Unsportsmanlike Conduct - The Horse Industry vs The Horse

"It is not if you win or lose, it's how you play the game that counts." I remember this being told to me as a kid by my dad in Little League. It is the rule by which all competitions should be governed - especially in the world of horse competitions.

How is it that so many competitors have forgotten this fundamental law? How has judging come so far from expecting nothing less than 'playing fair' and 'doing one's best' and 'good sportsmanship' and 'teamwork'? Is it because horses are dispensable? (We'll just buy another horse...) Is it because we are putting more emphasis on the importance of 'the horse industry' than 'the horse'? Why do we have judges who pin on only a superficial 'result' or 'appearance', which is often based on human preference rather than sound horsemanship? Why do we not have an 'unsportsmanlike conduct' rule by which a horse competitor who 'abuses' his or her team member (the horse) can be disqualified?

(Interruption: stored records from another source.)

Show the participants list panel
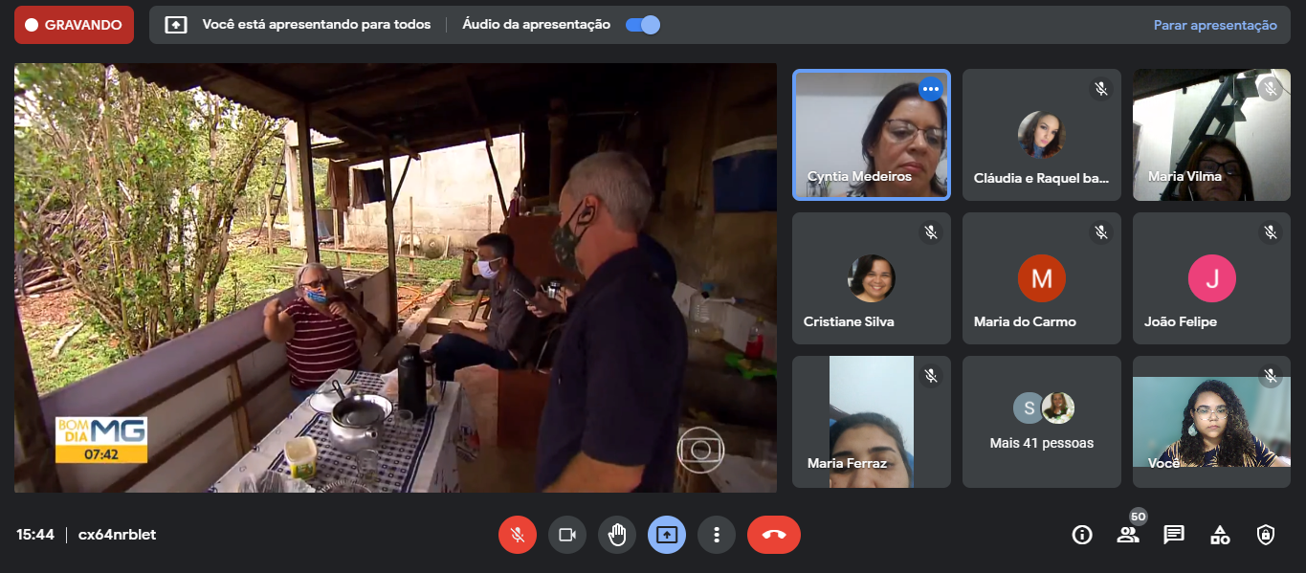 coord(1128,535)
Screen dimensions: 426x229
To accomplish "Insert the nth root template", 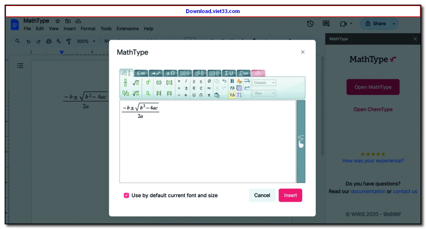I will 135,93.
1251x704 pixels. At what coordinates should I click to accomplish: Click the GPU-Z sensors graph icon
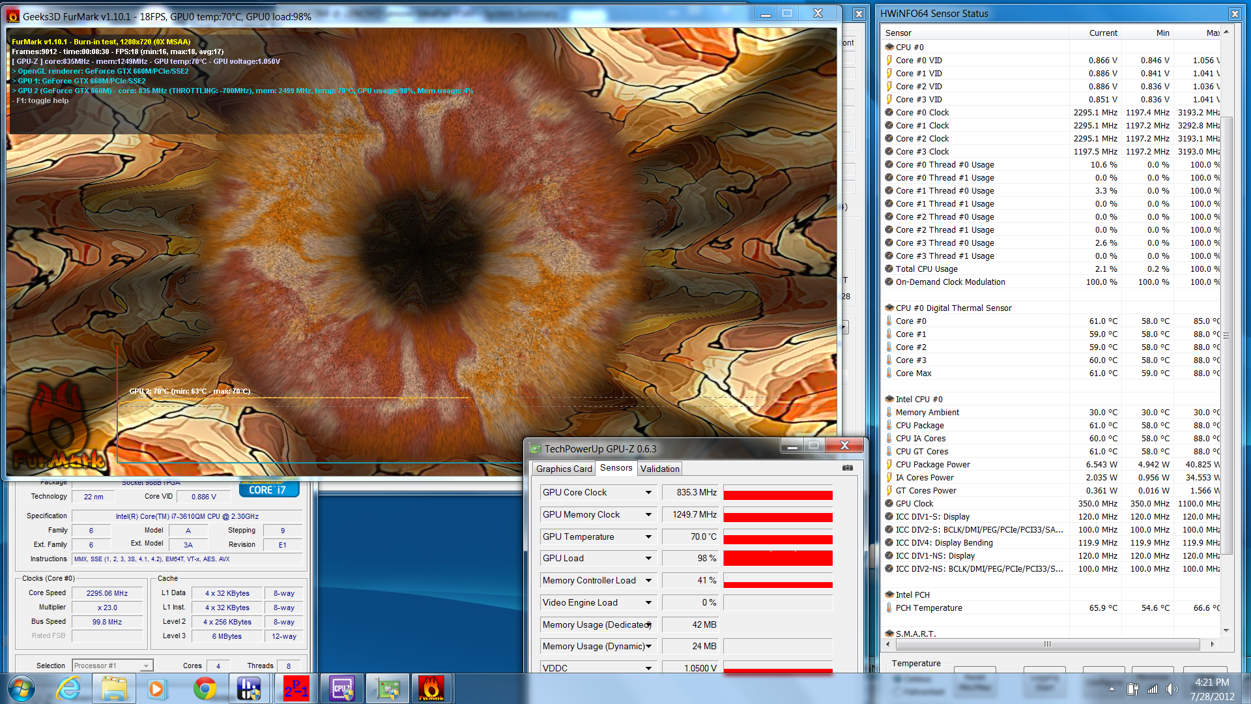847,467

Have we forgotten that good horsemanship is what competition is all about? Have we forgotten that without the horse there would be no horse industry?

To the horse, how we play the game is really what counts. Playing fair means doing one's best and going the extra mile to insure that one's competitive horse is fully, properly and safely trained in a way that enlists reliable cooperation from the horse (as opposed to the horse merely succumbing to forced control through a harsh bit, tie-downs, tight nosebands, draw-reins, martingales, or fear-training tactics, and in some cases a horse being so 'spoiled' that it has been inadvertently taught to be dangerous).

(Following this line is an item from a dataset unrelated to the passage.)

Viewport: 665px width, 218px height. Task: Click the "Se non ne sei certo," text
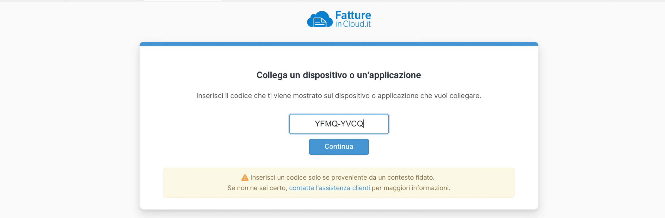pos(257,188)
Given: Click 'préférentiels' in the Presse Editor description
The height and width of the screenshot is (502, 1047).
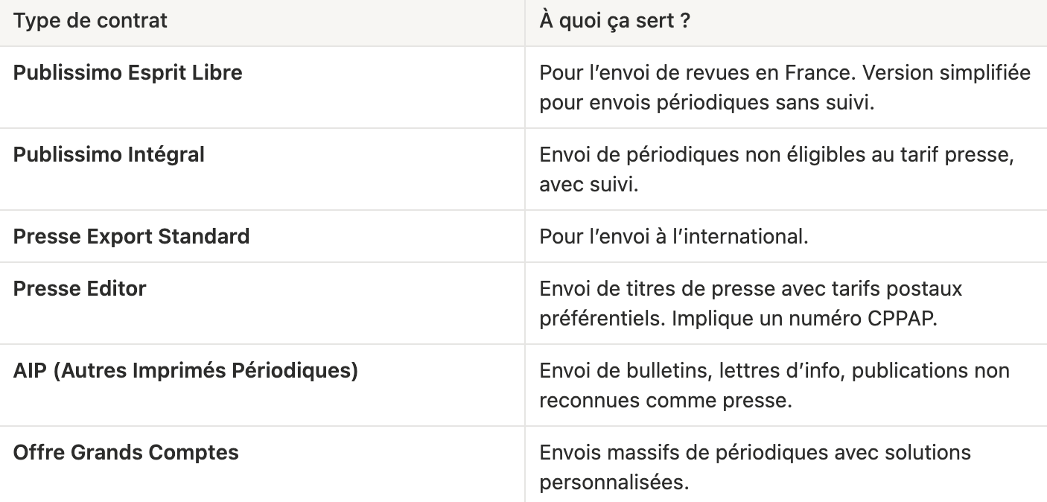Looking at the screenshot, I should click(x=602, y=318).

Playing fair means going the extra mile to nutritionally support the horse with a variety of balanced, natural, healthy, fresh and preservative-free foods. It means caring properly for the horse's teeth. It means providing a natural-as-possible habitat to reduce stress and provide balance to the horse's lifestyle.

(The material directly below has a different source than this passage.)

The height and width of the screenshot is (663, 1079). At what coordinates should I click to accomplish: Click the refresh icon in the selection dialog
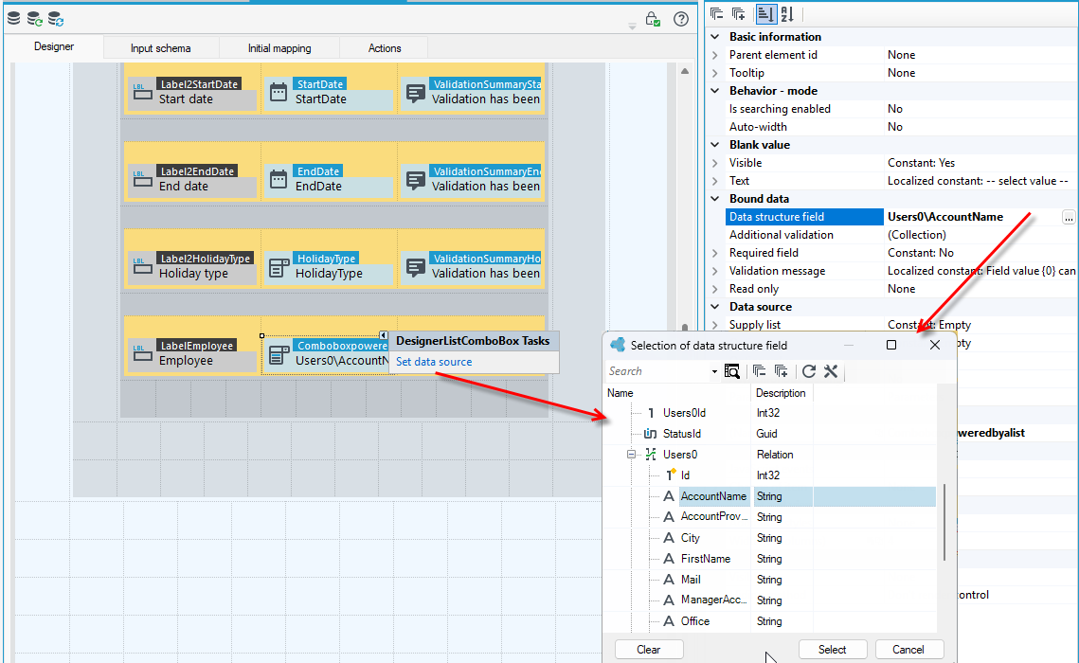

It means learning about the best care for the hooves, and rather than shoeing, which takes its toll on the horse in the short and long run, let the horse go barefoot. Take the time to go through the transition to barefoot (after all, the horse took the brunt of it all this time getting INTO the shape that shoes have put him). Take the time to accustom him to different terrains so his hooves can regain their natural resiliency and take the stress and strain off the limbs. Take the time to allow him to 'wreck around' on his new feet and legs, with and without a rider, and to work him up to that competitive level with true soundness.

It means taking the time to allow an injury to heal rather than masking the problem with drugs.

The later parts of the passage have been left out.